[Task description]
Copy out the lines of the data below word for word, leaving out the pictures.

-------- Records supplied --------

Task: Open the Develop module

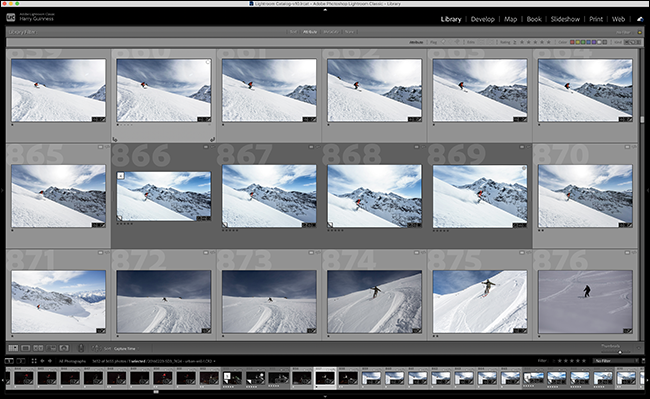Action: coord(483,19)
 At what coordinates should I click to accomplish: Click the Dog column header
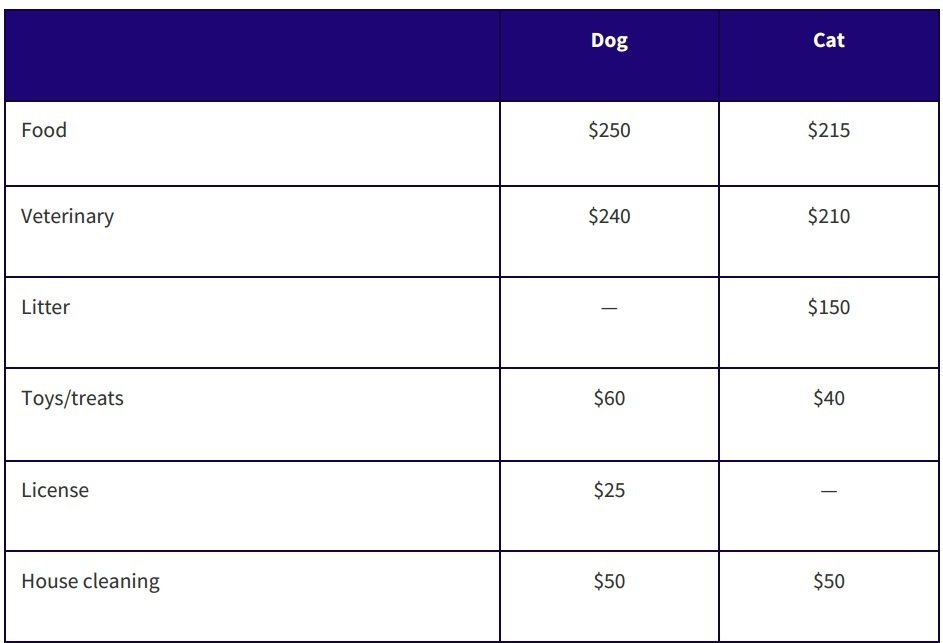click(x=609, y=41)
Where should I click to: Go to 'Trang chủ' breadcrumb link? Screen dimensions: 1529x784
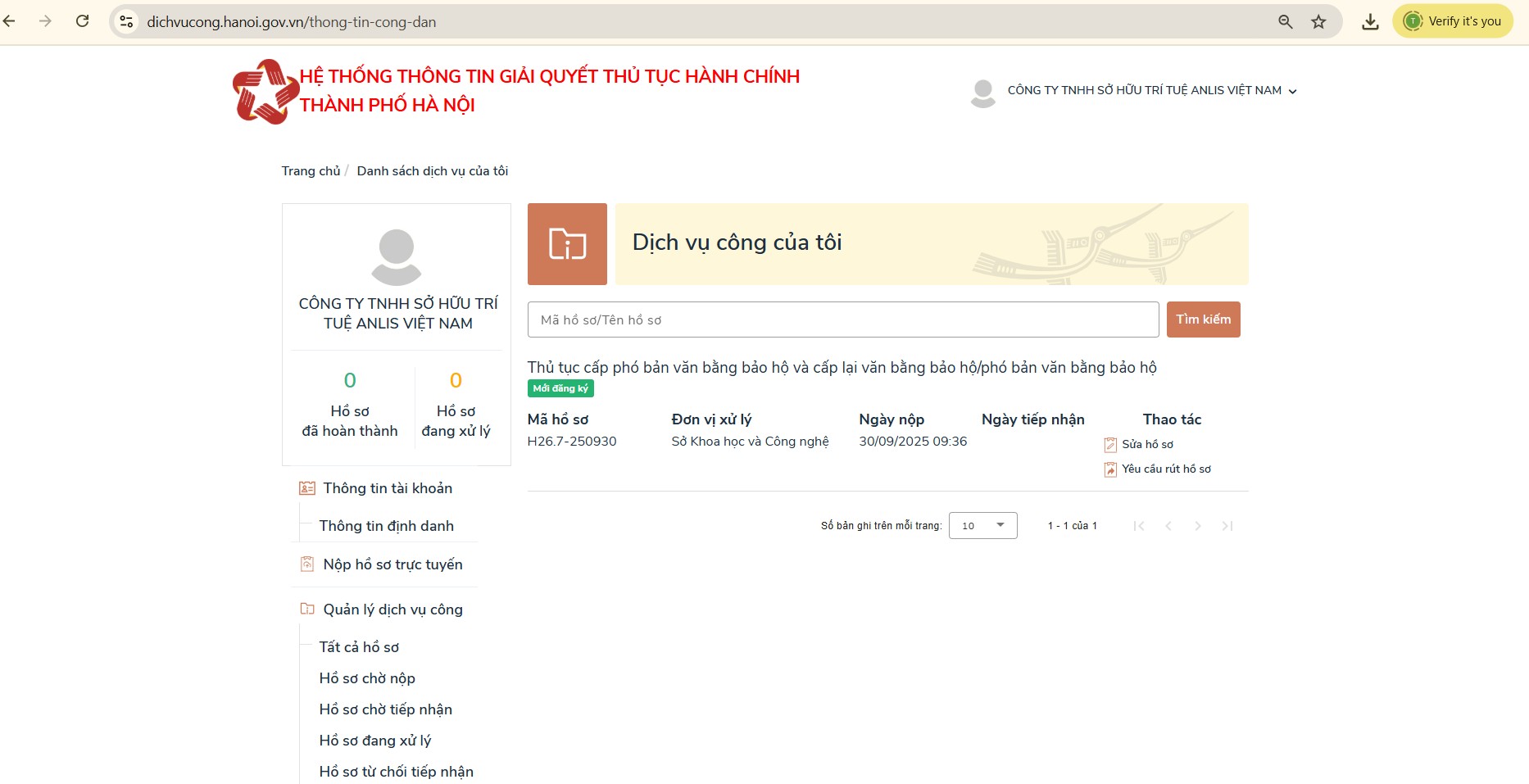point(311,171)
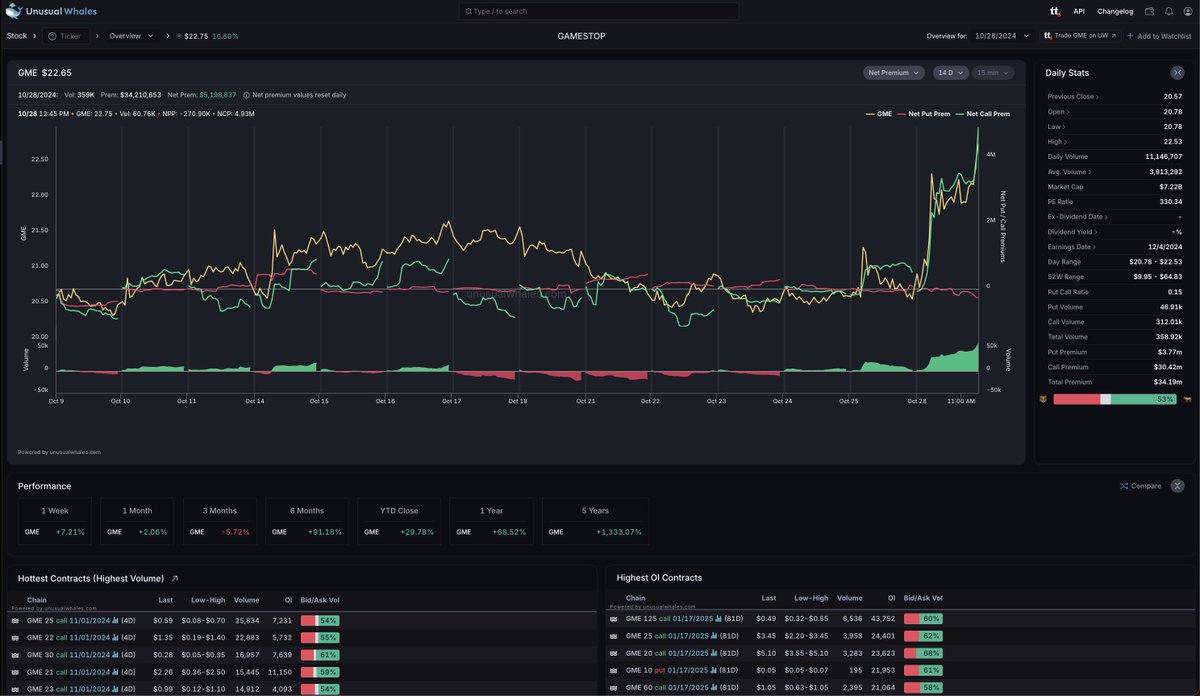1200x696 pixels.
Task: Click the tastytrade icon beside API
Action: pos(1055,11)
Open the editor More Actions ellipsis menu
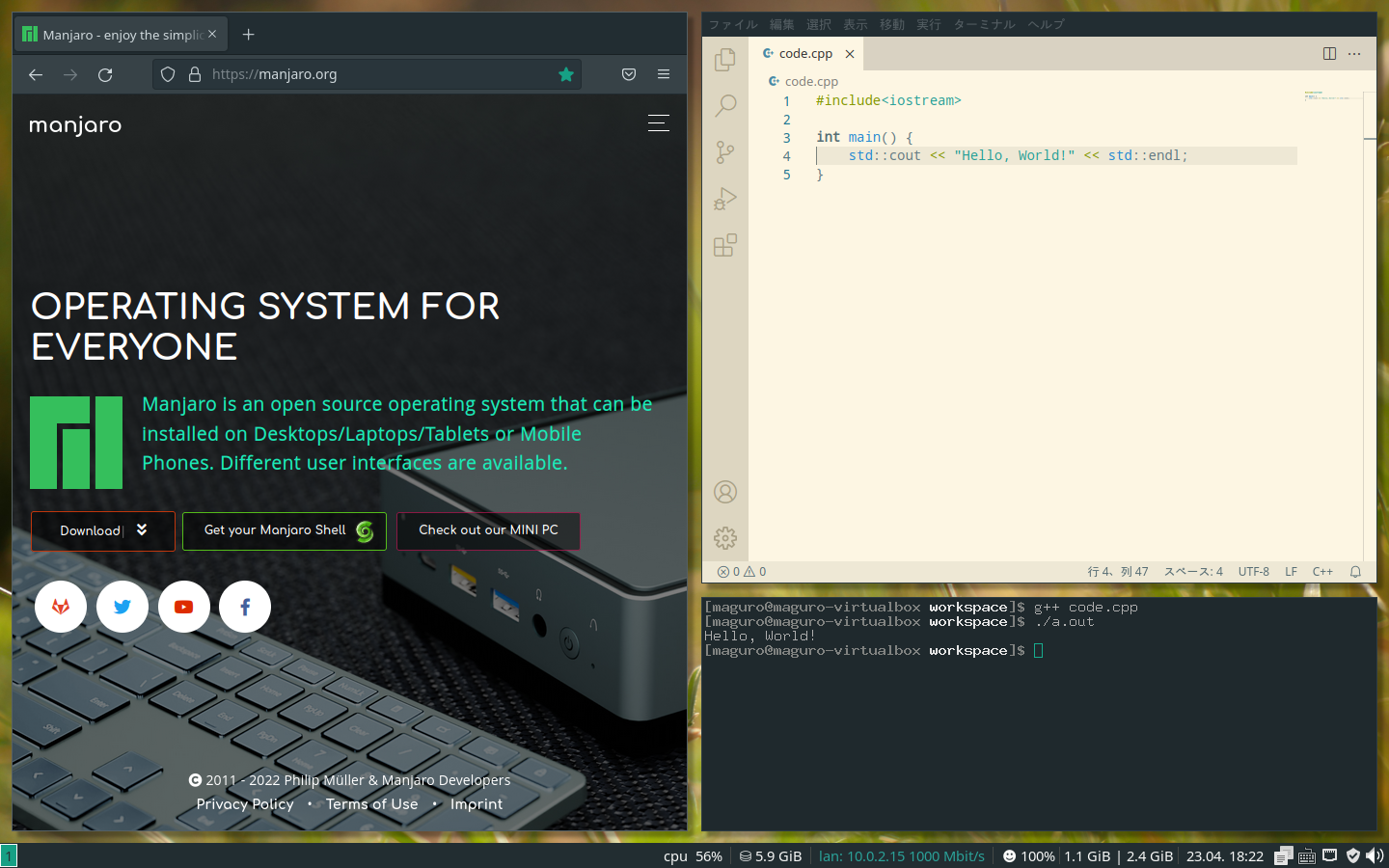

--------

[Response to this exercise]
Task: Open the Develop module

Action: coord(483,19)
 At what coordinates should I click to accomplish: Click the Dog column header
click(x=609, y=41)
Where should I click to: Go to 'Trang chủ' breadcrumb link? Screen dimensions: 1529x784
point(311,171)
1200x696 pixels.
Task: Click the tastytrade icon beside API
Action: pos(1055,11)
Open the editor More Actions ellipsis menu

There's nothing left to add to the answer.